In Portsmouth, students had planned a walkout for the morning but it was interrupted by the snow storm, which caused a delayed school opening.

But that didn’t keep Portsmouth students from having their message heard.

At one o’clock in the afternoon, several dozen students, flanked by encouraging adults, gathered in Market Square in downtown Portsmouth.

Many had been checked out of school by their parents to come to the event. Others left school on their own.

And unlike a similar event today at Concord High School, the students here were leaning into the politics of the moment. They held signs that read things like "protect kids, not guns" and "our lives are more important than your guns."

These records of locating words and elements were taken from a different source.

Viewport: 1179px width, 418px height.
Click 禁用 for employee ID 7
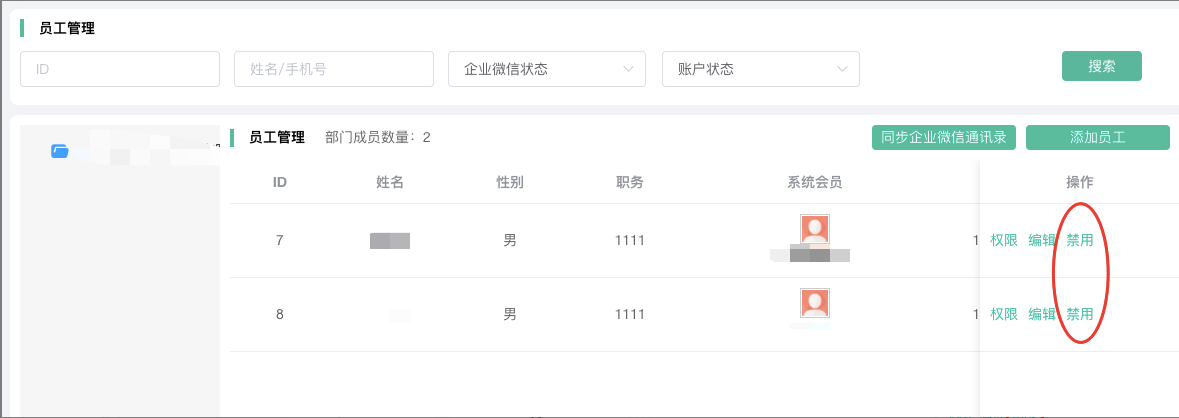click(x=1080, y=240)
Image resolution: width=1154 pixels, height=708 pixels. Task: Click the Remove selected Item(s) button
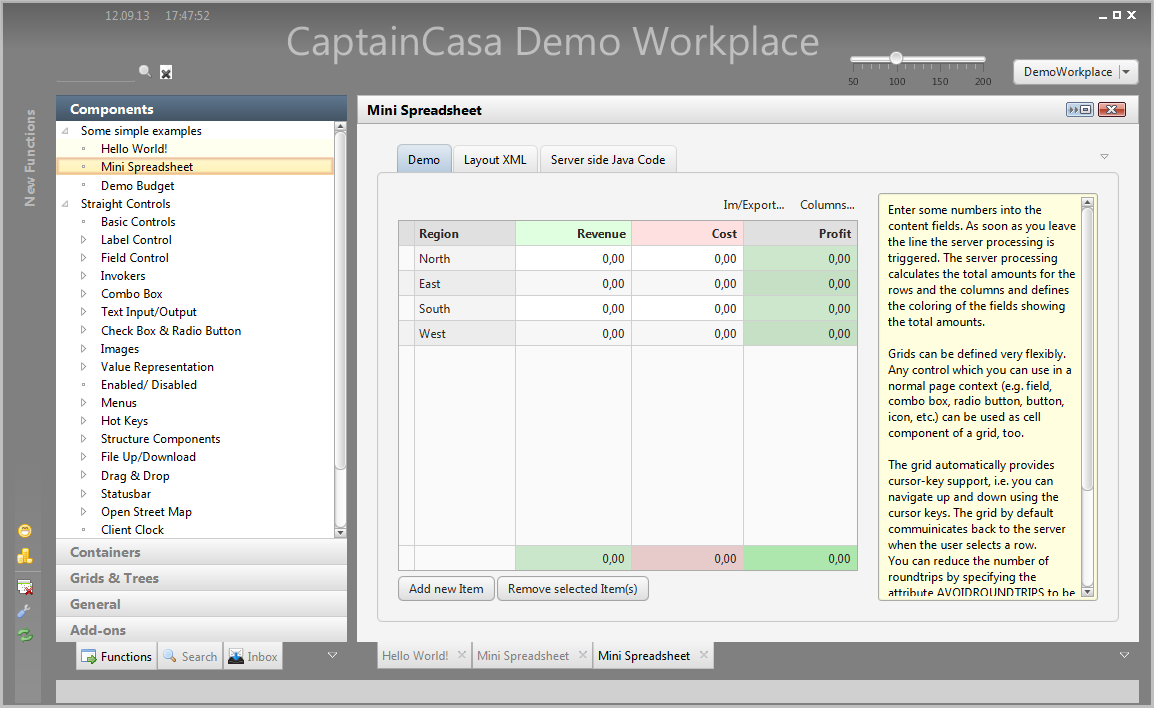(x=572, y=589)
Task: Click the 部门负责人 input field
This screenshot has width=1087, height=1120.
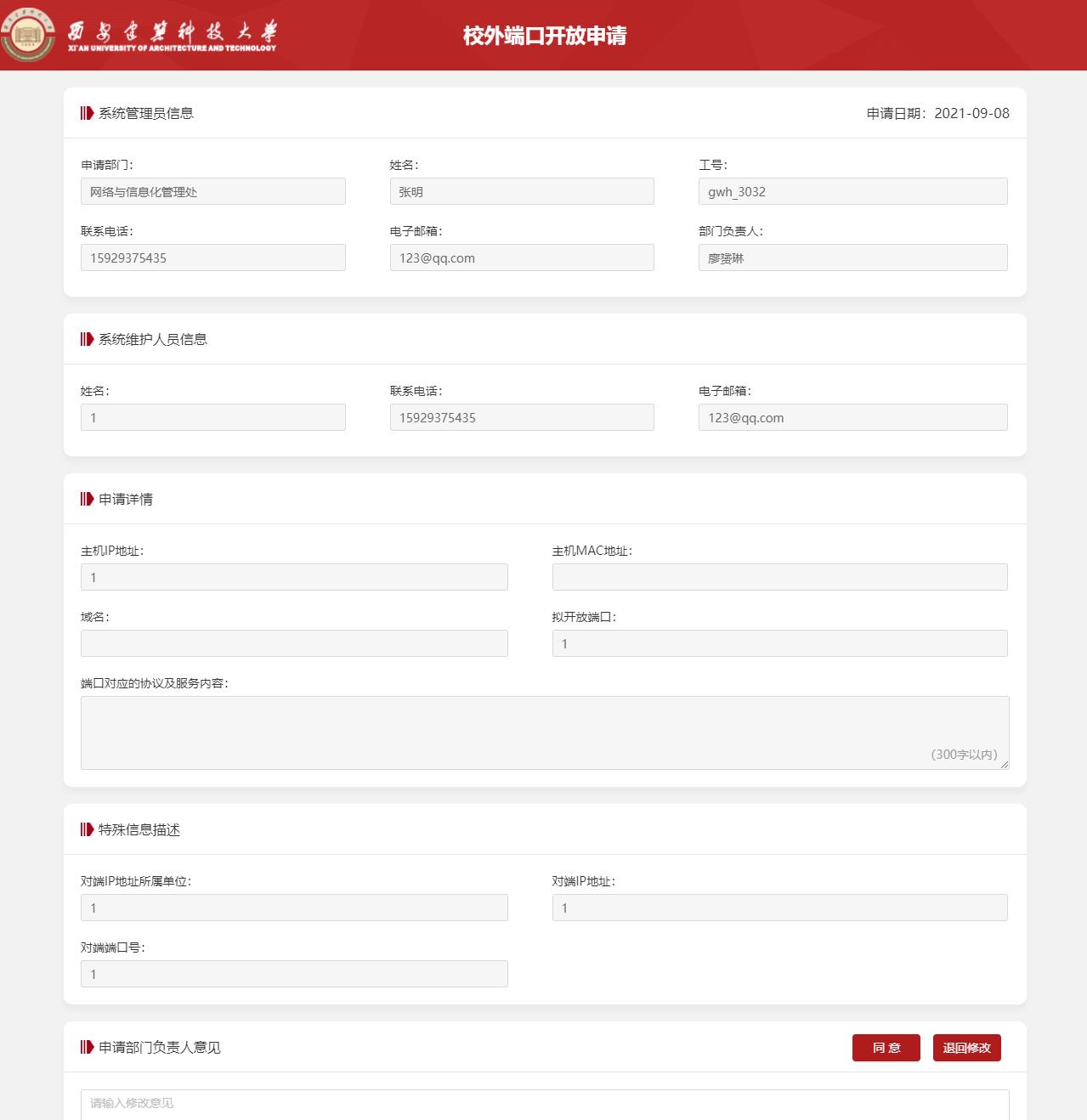Action: point(853,257)
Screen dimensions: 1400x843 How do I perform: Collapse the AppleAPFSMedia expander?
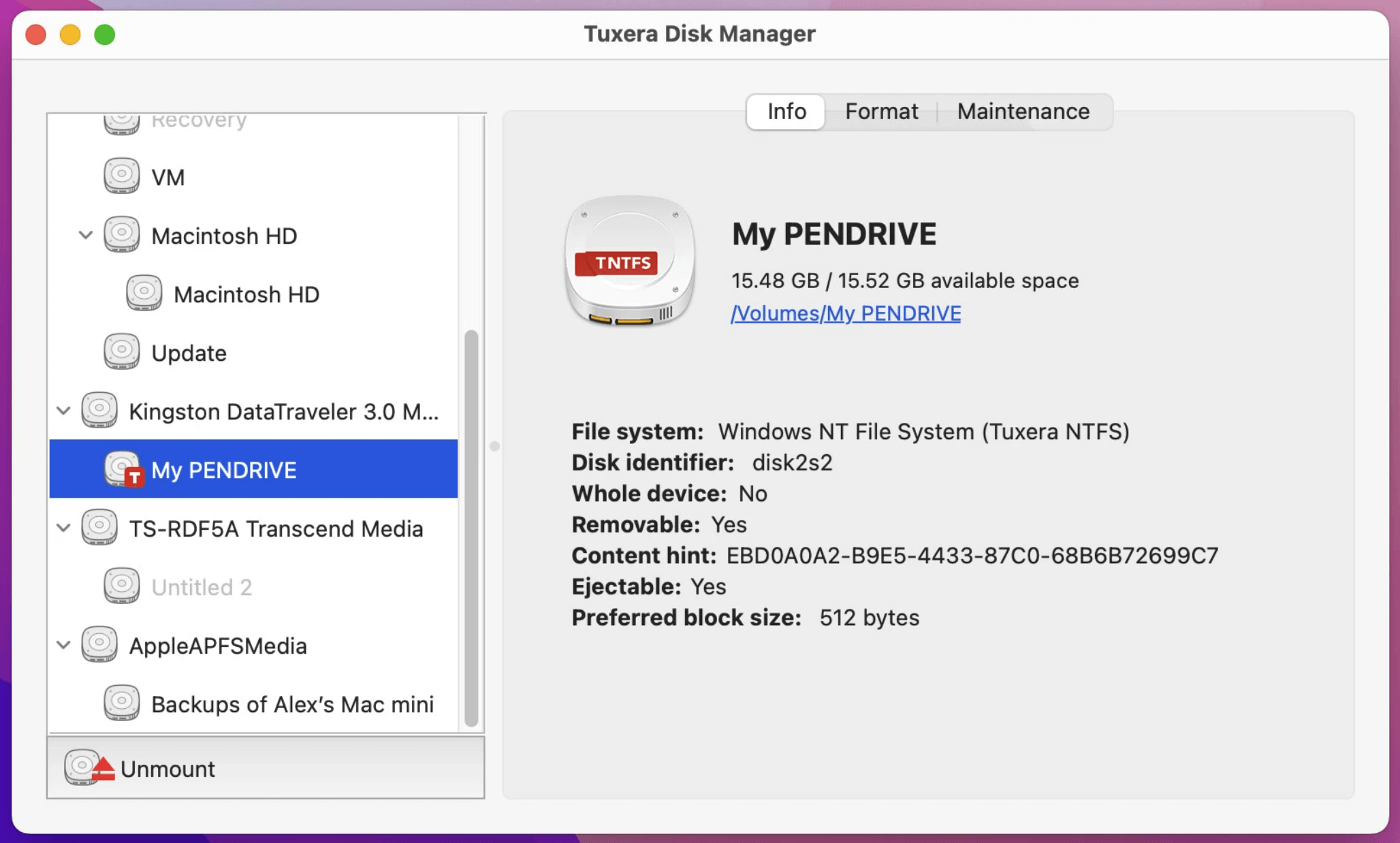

“I want to see change happen," said Nora Mitchell, a junior. "I want the government to notice us and know that we are done with this and we won’t stand for it any longer. We need better laws.”

Adults, including some teachers, mostly hung back, offering words of encouragement to the students leading the event. 

Credit Jason Moon / NHPR
Portsmouth High School students called on state and federal lawmakers to enact tougher restrictions on guns.

The students received a mostly positive reaction from motorists making their way through Market Square.

Portsmouth High School student John McDevitt said holding the protest here, where they have an actual audience, was better than what the school would have allowed them to do on campus. "I don't know if this group of kids is going to change something just by coming out here today," he said. "But I know that nothing is going to happen if we stay in our schools. And I know that - I'm 17, I don't know what I can do, but I know that I can do this."

The political nature of the protest drew some negative reactions. At one point, a student chant referred to the NRA with an expletive. A motorist driving by honked his horn and shook his finger at the crowd as if to say "shame on you."

But it wasn’t just the attention of passers-by that the students attracted.

Four Democrats running for the state’s 1st Congressional District made appearances. They called the students inspiring -- and, perhaps, looked to see who was old enough to vote this fall.